As a threshold matter, the Court considered and rejected defendants’ loss causation argument that short seller reports could not serve as corrective disclosures. To the contrary, the Court held, unlike reports from anonymous short sellers or based on public information, the short seller report in question could be corrective because it was not anonymous and purportedly was the result of an investigation that included interviews with former employees. Id. at 6-7.
The Court concluded, however, that plaintiff’s allegations of misrepresentations—which were “far from trivial,” including that revenue was inflated by 47.7%—were backed by “flimsy factual allegations” that were “entirely predicated on the [short seller] [r]eport’s insistence that [the company’s] financial reporting does not add up.” Id. at 7. The Court explained that the mere fact that plaintiff or the short seller report could not “reconcile the financials” did not, without more, support a claim for misrepresentation. Id. at 7-8. The Court further observed that plaintiff did not allege any accounting restatement or missed earnings revealing the impact of the alleged accounting issues, and that it was “wildly implausible” that such events would not have occurred “[i]n light of the severity of the revenue inflation alleged.” Id. at 8.

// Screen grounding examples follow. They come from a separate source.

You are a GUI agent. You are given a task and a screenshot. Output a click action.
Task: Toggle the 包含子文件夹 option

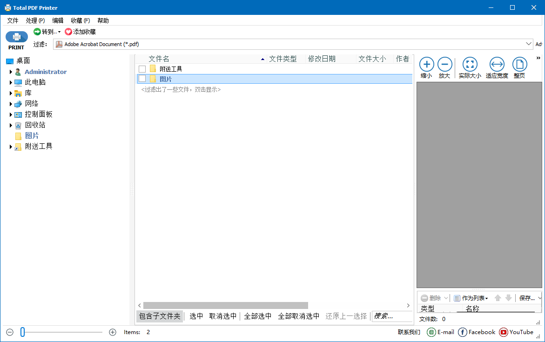(160, 315)
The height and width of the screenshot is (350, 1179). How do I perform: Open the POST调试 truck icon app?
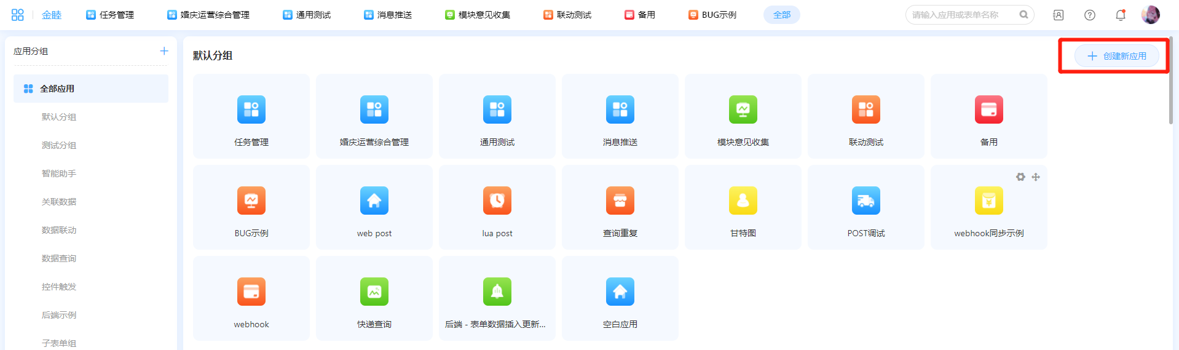[x=866, y=201]
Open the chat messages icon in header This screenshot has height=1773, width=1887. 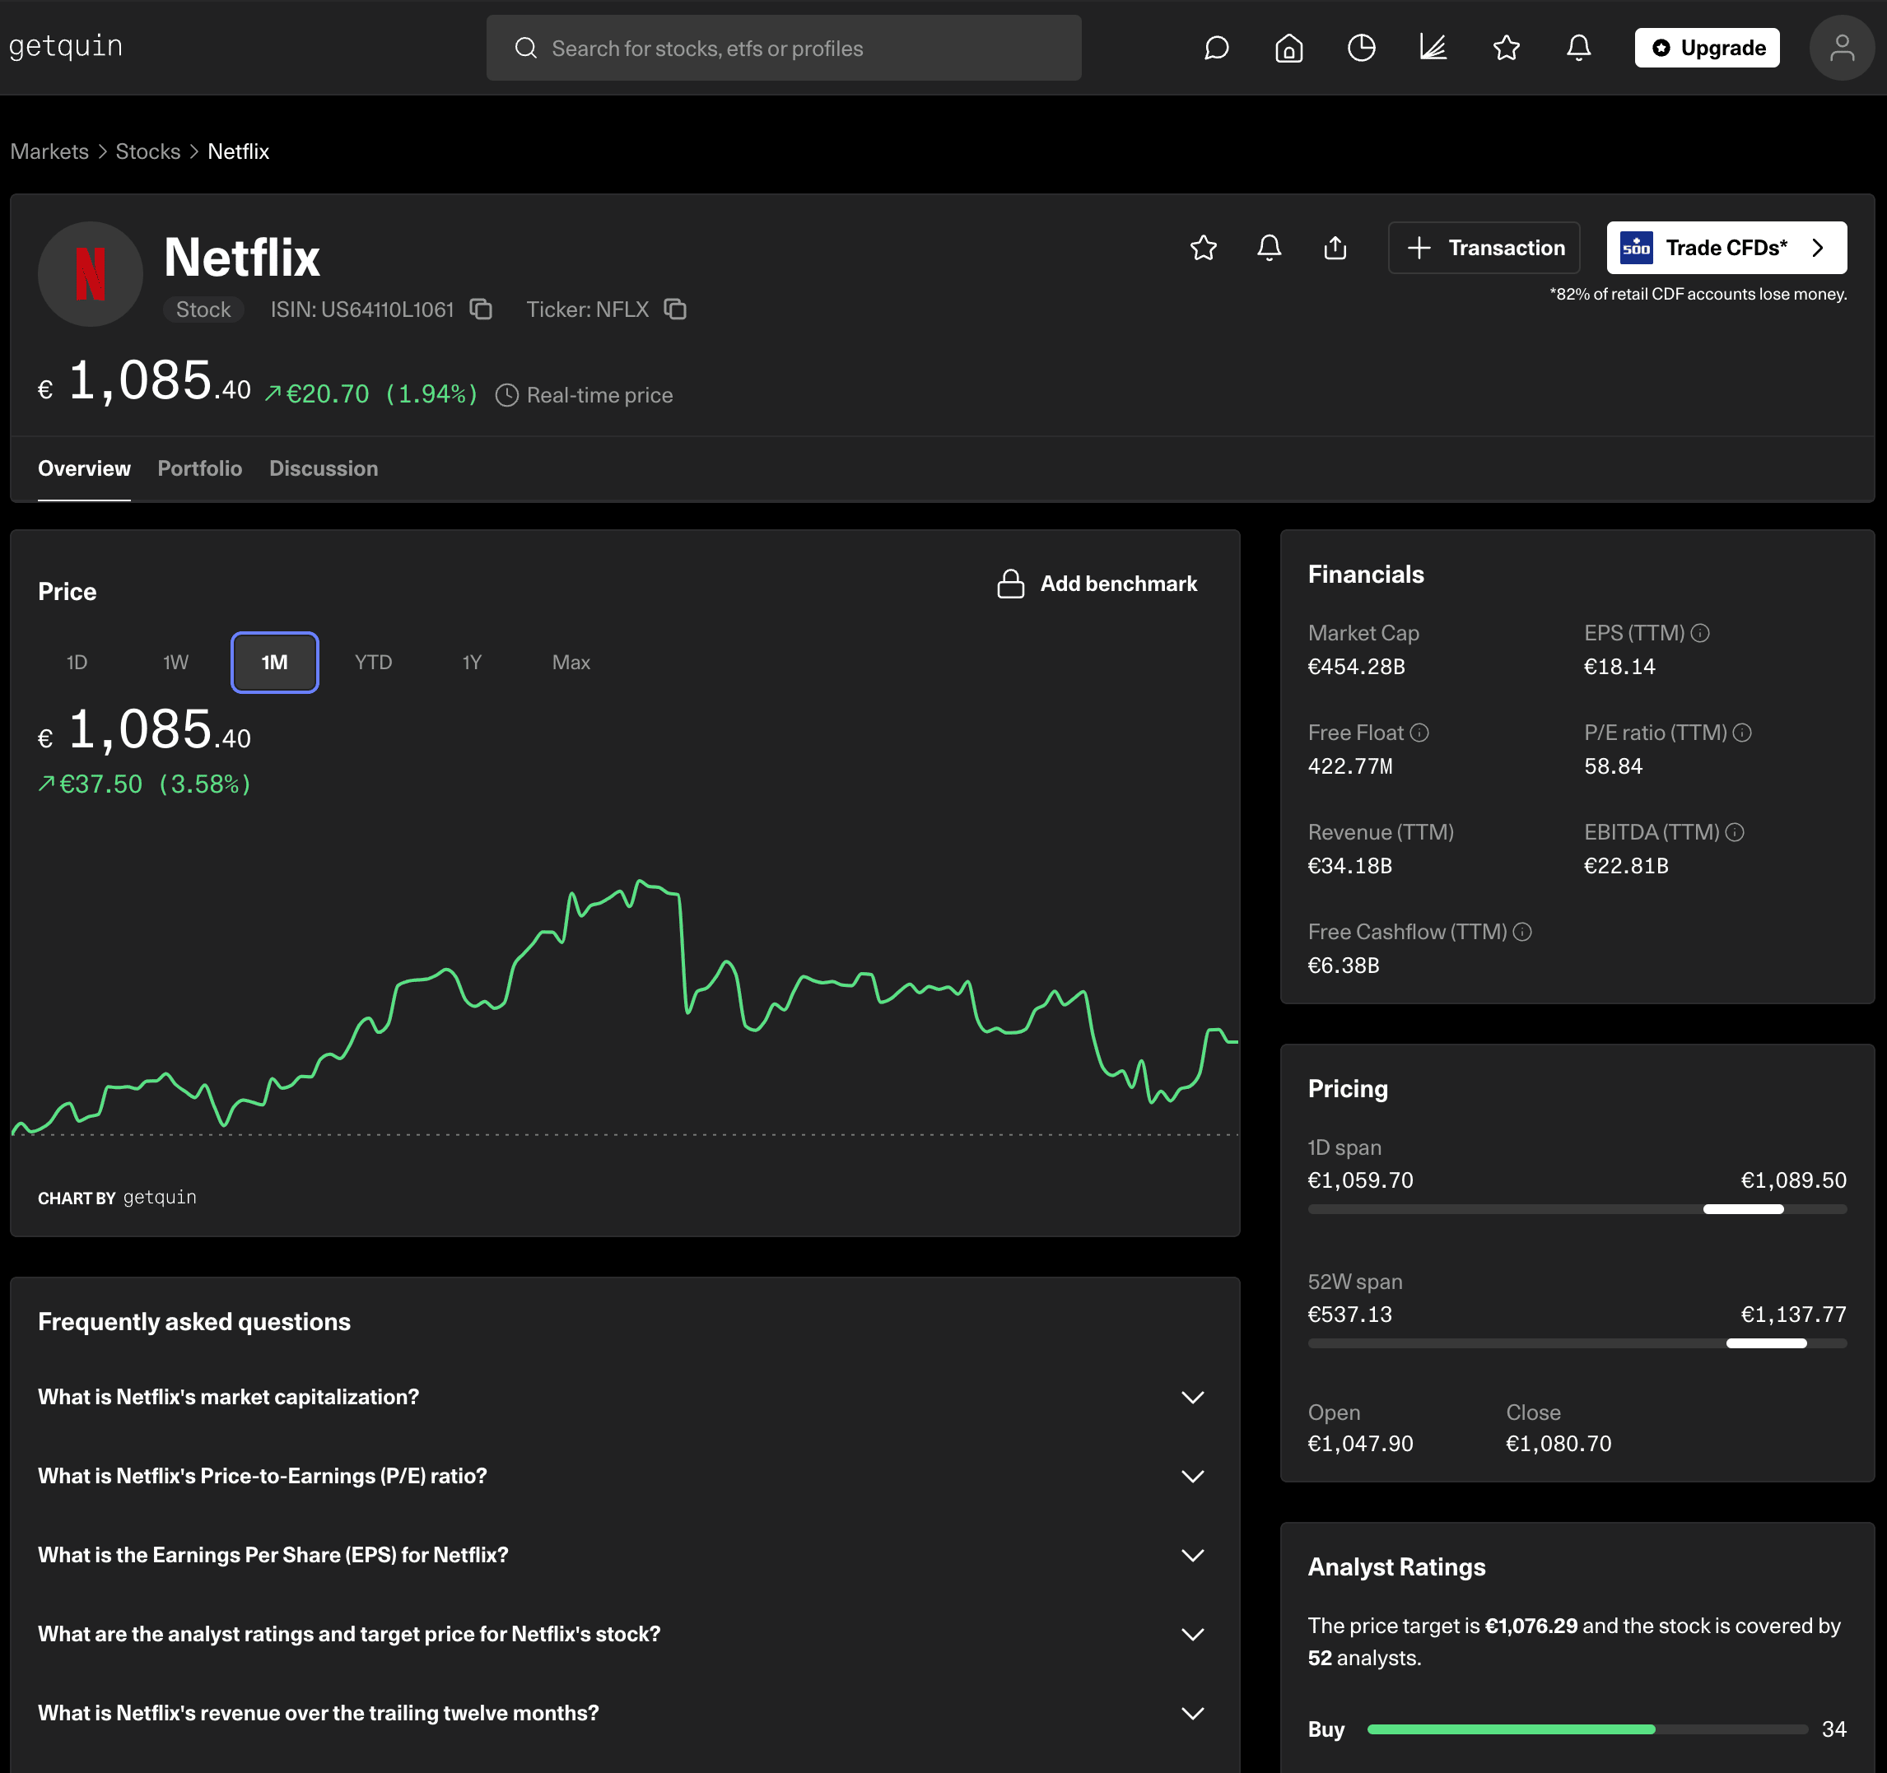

The Court further held that, while plaintiff alleged that the company improperly deferred revenue, plaintiff failed to plead any facts indicating why that activity was improper under Generally Accepted Accounting Principles (“GAAP”). Id. The Court emphasized that GAAP provisions are “subject to interpretation,” and that the factual allegations failed to show why the company’s accounting decision was “not merely the difference between two permissible judgments.” Id. at 9.

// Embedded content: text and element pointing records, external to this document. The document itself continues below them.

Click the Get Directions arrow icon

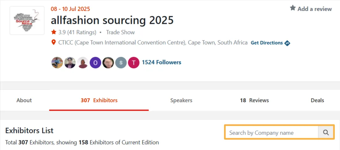point(287,43)
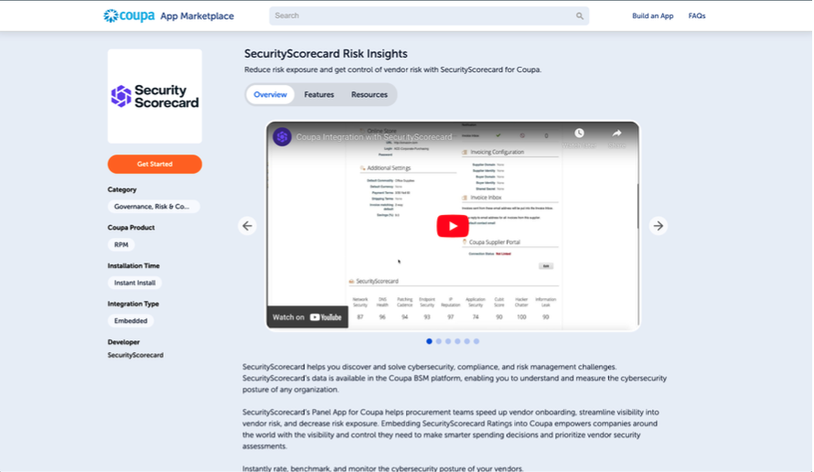
Task: Click the orange Get Started button
Action: coord(155,164)
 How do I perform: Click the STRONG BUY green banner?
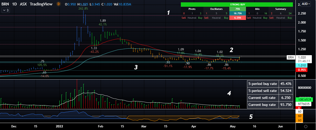click(237, 5)
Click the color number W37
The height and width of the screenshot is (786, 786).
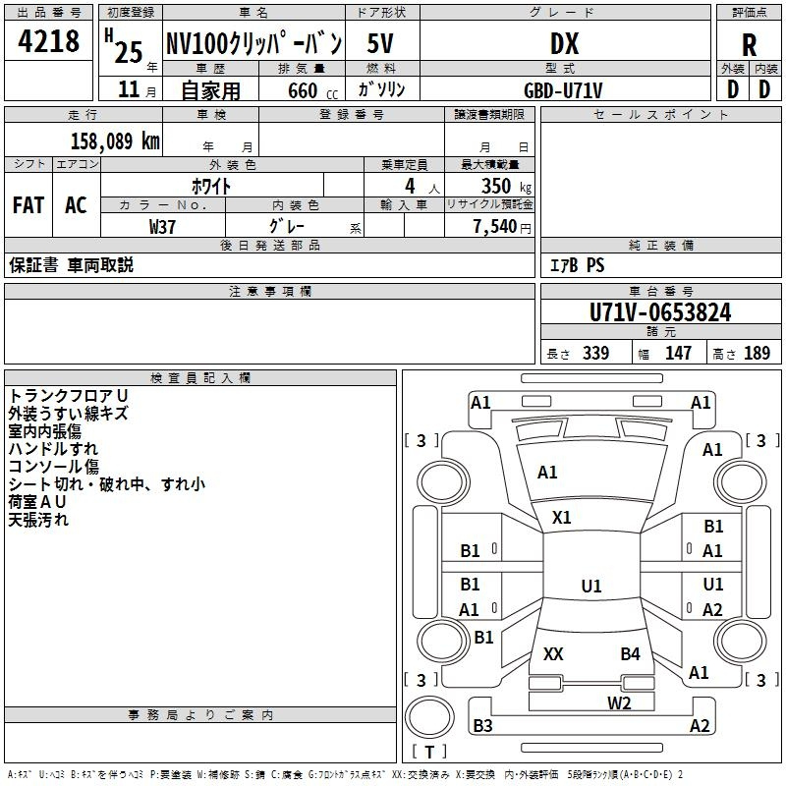click(x=162, y=226)
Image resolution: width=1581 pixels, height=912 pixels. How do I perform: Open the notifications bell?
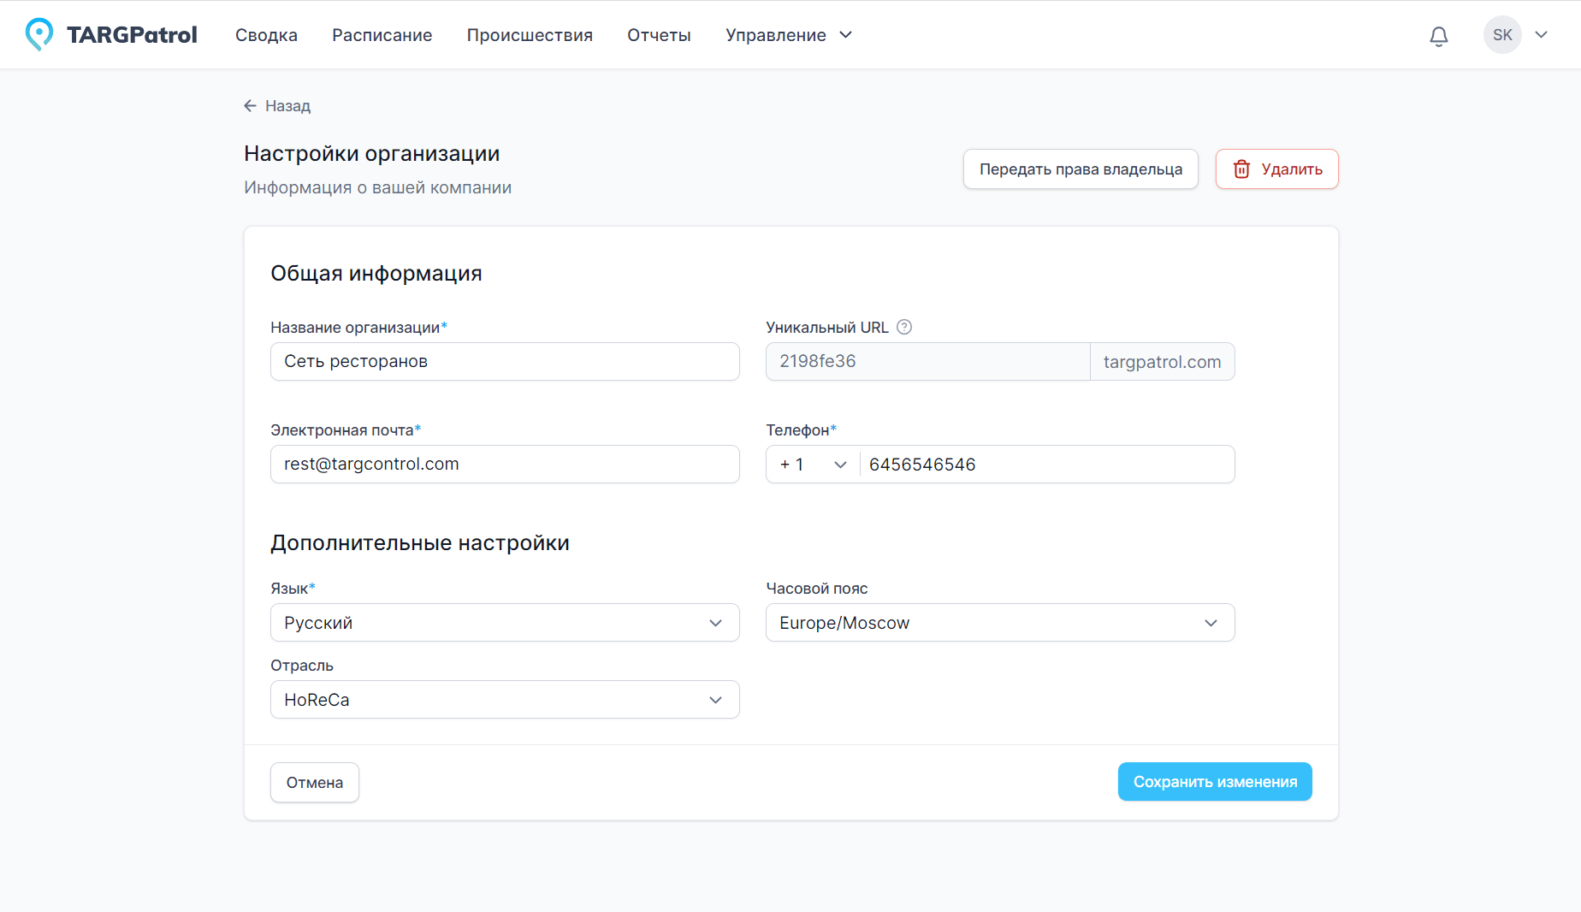pos(1439,35)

In addition, the Court determined that plaintiff failed to adequately allege scienter under various theories. Plaintiff’s contention that scienter could be inferred from “the enormity of [the company’s] GAAP violations” could not survive the Court’s rejection of the GAAP allegations. Id. at 10. And while plaintiff pointed to “numerous … red flags,” the Court held that argument lacked “the kind of particularized facts that normally buttress scienter allegations.” Id. Moreover, while plaintiff alleged suspicious stock sales, the Court concluded that all but one of the alleged insiders identified by plaintiff were not defendants and their trades were therefore irrelevant to the scienter analysis, and, for the remaining individual, plaintiff’s allegations were “threadbare” and failed to allege the proportion of the individual’s shares that were sold or anything about past trading patterns, or otherwise to explain why the sales were suspicious. Id. at 11. Plaintiff’s reliance on anonymous statements by former employees also failed to establish scienter due to the lack of “particularized allegations establishing the employees’ reliability and personal knowledge.” Id. at 10.